━━ THE RECORDS

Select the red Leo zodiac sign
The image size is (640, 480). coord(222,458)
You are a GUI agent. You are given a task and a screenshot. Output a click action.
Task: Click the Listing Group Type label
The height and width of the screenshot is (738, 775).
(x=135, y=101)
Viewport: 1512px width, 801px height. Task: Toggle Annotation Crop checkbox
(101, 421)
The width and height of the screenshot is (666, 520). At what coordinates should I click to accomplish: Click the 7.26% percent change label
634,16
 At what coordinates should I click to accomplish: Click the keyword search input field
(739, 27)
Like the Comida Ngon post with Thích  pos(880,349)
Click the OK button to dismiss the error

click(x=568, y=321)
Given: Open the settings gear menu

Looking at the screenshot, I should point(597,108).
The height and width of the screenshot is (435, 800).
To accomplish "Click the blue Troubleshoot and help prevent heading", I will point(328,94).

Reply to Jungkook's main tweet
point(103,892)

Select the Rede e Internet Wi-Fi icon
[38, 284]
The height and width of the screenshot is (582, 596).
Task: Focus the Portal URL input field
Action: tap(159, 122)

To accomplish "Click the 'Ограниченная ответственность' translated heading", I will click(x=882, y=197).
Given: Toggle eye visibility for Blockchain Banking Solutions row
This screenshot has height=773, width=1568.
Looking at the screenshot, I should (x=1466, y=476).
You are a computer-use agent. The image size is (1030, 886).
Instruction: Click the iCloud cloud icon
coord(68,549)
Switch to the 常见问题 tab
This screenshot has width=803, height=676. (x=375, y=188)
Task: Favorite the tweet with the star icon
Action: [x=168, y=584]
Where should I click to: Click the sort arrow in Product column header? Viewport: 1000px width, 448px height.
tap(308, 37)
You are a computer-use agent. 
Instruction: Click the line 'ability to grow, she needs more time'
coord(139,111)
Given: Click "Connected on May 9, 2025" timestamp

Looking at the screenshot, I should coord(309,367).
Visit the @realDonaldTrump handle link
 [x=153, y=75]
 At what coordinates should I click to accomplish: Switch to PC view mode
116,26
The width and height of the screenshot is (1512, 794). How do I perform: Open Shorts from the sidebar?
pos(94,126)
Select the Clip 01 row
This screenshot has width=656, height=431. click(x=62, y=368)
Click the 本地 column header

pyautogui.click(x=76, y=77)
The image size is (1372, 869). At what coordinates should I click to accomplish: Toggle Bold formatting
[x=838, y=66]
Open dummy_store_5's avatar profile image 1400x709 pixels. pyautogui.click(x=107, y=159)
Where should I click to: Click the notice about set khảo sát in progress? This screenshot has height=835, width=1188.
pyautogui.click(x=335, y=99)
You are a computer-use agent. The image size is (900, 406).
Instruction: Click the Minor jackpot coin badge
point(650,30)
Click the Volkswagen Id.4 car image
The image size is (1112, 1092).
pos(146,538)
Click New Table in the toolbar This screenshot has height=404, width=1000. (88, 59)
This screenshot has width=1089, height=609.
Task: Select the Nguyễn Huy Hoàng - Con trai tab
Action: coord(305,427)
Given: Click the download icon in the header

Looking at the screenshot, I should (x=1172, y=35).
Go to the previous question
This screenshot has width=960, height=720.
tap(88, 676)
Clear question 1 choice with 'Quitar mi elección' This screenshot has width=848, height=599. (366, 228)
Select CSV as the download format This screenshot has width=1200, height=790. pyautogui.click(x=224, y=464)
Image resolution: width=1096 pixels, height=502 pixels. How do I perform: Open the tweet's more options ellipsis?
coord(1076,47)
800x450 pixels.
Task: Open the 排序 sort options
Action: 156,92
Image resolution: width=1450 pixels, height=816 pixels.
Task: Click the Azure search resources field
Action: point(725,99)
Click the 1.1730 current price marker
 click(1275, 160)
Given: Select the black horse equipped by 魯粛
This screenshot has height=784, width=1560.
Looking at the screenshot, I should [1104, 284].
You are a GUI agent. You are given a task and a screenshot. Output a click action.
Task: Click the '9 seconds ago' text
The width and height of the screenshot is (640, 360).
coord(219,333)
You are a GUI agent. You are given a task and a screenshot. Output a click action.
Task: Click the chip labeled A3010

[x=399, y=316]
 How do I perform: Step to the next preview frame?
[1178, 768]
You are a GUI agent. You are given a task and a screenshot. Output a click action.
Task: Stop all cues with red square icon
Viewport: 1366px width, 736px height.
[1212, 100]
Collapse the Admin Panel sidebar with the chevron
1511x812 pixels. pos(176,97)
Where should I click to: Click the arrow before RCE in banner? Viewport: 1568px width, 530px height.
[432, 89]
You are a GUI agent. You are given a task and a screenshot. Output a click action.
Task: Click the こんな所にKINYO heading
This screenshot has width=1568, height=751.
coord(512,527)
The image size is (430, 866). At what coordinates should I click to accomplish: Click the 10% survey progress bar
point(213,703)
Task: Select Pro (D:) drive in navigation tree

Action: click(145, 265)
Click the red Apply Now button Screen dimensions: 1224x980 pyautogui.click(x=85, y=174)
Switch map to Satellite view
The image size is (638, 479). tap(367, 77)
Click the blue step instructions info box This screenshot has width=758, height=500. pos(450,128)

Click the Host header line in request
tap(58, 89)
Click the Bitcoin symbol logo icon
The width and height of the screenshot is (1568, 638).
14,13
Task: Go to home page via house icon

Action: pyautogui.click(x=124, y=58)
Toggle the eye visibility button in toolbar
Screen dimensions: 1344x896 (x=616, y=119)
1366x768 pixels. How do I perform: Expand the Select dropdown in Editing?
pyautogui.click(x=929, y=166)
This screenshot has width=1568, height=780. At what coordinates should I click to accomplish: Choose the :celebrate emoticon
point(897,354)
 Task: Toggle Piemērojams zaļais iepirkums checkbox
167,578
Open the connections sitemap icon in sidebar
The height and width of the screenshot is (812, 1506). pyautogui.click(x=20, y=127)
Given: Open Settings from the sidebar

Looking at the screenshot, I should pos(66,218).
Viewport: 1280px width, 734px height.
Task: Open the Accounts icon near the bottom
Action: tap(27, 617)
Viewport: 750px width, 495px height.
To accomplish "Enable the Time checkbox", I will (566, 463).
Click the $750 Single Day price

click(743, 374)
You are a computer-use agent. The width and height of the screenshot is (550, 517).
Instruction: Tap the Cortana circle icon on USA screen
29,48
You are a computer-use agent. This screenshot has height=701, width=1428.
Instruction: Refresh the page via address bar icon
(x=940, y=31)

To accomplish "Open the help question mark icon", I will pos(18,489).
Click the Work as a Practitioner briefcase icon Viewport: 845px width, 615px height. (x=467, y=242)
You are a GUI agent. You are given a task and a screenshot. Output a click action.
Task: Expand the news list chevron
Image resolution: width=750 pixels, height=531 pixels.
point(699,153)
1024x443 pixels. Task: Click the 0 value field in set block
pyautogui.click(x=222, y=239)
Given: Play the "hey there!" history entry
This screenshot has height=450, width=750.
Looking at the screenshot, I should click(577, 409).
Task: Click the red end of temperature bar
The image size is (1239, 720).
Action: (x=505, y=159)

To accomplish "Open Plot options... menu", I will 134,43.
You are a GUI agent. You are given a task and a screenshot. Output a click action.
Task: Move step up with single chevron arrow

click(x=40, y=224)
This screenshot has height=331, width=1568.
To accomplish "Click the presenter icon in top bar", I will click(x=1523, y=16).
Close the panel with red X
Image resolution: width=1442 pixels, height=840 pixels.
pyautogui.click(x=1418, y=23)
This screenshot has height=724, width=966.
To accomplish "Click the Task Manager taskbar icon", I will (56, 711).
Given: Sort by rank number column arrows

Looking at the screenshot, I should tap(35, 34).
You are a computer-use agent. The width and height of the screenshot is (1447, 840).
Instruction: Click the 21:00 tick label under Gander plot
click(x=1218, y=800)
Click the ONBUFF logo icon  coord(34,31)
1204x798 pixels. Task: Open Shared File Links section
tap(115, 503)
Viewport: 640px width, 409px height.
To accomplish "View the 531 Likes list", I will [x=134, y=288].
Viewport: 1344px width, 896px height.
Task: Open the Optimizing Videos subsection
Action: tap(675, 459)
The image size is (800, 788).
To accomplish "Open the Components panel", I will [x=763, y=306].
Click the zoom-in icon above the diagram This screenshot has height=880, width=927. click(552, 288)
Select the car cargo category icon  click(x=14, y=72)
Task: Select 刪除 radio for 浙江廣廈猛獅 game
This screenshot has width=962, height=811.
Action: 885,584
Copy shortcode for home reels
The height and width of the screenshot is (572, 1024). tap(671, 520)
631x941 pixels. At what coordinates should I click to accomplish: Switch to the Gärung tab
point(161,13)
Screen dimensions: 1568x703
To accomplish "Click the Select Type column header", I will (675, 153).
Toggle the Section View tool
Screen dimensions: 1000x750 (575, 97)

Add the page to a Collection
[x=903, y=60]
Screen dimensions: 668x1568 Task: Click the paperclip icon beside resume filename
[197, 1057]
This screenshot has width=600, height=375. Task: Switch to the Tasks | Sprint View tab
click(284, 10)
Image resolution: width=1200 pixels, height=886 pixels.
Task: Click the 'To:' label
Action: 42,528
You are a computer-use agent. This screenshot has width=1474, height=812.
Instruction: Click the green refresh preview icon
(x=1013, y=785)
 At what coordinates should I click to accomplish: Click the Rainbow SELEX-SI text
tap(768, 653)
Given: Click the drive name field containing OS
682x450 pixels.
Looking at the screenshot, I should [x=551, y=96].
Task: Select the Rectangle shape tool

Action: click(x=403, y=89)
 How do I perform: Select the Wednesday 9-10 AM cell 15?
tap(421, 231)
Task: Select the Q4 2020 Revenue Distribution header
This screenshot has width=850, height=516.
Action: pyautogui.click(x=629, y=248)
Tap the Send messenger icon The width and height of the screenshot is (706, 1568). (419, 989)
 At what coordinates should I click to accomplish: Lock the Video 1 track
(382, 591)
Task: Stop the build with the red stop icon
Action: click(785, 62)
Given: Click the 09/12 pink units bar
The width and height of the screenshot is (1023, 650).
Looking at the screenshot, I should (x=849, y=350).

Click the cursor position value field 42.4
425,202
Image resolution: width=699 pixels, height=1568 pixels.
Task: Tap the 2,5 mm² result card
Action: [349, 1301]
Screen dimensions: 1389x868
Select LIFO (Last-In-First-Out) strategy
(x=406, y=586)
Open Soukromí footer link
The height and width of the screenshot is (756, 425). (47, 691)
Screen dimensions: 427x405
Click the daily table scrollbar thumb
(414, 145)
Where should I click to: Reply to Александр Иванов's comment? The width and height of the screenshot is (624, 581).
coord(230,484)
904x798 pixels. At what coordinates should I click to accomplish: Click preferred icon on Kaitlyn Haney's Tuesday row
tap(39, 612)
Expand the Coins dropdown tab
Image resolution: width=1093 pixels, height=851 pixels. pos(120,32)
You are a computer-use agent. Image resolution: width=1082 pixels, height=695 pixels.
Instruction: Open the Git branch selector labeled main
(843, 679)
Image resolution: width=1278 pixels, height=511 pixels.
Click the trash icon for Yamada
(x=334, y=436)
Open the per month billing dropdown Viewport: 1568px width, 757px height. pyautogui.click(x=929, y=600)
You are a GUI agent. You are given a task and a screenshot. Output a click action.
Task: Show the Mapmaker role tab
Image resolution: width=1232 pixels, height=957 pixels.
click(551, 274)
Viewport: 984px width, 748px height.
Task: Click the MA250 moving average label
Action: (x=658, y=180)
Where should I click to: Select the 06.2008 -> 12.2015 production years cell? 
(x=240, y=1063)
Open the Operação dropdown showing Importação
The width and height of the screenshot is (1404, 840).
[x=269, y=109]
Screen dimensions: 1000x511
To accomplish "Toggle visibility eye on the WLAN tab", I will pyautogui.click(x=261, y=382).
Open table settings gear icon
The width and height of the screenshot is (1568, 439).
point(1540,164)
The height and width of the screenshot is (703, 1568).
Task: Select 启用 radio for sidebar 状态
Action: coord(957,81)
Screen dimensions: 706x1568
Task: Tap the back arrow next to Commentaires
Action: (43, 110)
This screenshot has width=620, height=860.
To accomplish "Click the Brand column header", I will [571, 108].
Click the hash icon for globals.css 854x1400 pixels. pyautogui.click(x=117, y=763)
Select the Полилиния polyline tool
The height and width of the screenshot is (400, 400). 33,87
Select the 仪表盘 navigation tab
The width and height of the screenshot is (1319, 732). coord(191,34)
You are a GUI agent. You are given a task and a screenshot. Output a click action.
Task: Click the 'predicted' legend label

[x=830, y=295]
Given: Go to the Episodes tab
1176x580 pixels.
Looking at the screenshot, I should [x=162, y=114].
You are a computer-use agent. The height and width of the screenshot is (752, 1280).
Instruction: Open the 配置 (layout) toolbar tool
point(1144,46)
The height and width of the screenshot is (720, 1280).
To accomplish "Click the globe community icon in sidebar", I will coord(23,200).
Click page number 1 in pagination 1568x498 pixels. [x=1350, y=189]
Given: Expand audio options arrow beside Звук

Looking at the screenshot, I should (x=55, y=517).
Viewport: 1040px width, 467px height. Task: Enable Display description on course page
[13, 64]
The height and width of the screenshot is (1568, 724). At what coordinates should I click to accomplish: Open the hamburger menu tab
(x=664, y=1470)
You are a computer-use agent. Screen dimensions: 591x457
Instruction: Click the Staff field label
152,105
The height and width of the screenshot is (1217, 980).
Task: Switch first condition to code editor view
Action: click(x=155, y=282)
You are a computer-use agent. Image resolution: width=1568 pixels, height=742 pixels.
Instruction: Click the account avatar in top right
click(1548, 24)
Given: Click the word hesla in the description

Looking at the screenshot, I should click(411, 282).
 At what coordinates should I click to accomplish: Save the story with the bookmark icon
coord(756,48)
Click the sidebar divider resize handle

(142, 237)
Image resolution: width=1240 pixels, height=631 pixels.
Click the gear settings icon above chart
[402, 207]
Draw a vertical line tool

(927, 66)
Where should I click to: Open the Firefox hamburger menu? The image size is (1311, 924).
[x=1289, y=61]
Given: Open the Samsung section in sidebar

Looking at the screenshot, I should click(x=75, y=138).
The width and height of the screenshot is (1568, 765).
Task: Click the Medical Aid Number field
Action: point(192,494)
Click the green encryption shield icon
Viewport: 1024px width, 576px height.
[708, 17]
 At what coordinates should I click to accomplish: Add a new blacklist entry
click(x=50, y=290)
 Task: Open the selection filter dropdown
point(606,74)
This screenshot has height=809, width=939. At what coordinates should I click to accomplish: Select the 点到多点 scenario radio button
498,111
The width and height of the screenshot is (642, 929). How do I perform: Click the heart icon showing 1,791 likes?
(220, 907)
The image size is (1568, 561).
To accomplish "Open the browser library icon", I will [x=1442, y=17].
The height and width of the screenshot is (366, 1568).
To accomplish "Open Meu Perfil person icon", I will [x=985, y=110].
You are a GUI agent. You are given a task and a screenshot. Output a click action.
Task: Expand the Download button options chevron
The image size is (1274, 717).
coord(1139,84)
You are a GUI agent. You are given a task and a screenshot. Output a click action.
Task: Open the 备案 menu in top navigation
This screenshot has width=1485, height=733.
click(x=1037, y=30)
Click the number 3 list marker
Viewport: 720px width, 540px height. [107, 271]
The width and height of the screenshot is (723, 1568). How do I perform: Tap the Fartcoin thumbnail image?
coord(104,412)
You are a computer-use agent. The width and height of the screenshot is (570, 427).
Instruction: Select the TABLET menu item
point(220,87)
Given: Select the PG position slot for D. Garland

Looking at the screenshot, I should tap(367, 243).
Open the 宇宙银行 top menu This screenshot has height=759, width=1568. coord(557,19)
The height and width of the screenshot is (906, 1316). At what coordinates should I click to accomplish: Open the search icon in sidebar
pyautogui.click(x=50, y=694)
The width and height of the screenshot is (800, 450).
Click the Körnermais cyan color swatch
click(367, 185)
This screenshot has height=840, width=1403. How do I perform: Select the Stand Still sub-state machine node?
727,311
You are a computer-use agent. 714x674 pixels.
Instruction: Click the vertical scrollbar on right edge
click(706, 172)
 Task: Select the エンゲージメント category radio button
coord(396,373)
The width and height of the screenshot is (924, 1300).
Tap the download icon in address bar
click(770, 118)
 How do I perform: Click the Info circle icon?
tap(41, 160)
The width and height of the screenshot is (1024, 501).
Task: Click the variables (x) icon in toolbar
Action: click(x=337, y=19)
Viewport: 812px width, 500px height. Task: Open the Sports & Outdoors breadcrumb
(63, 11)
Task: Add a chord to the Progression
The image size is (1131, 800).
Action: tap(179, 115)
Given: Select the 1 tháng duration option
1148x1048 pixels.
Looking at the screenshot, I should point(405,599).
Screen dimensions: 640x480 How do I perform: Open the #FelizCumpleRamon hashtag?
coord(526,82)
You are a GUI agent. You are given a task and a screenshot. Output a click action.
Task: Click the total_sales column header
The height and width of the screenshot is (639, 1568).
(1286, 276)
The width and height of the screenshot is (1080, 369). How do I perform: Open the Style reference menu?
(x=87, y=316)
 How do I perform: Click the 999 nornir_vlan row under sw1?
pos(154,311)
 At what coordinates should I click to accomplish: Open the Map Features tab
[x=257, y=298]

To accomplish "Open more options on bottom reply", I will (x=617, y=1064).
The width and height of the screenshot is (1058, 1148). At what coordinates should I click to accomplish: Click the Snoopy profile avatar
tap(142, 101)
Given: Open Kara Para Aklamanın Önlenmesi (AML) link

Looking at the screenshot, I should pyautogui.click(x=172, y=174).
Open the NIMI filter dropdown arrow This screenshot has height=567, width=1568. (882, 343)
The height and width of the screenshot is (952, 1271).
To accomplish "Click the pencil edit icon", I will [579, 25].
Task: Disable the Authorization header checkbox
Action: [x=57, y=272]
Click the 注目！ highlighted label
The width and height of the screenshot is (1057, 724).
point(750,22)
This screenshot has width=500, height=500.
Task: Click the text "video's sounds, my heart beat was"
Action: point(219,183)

━━━━

From the records above, copy out the line with "The image size is (430, 866).", the line with "Click the blue step", and every line between them, word for word.

#### SOLUTION BELOW
The image size is (430, 866). At what coordinates should I click to accomplish: Click the 10% survey progress bar
point(213,703)
Task: Select Pro (D:) drive in navigation tree

Action: click(145, 265)
Click the red Apply Now button Screen dimensions: 1224x980 pyautogui.click(x=85, y=174)
Switch map to Satellite view
The image size is (638, 479). tap(367, 77)
Click the blue step instructions info box This screenshot has width=758, height=500. pos(450,128)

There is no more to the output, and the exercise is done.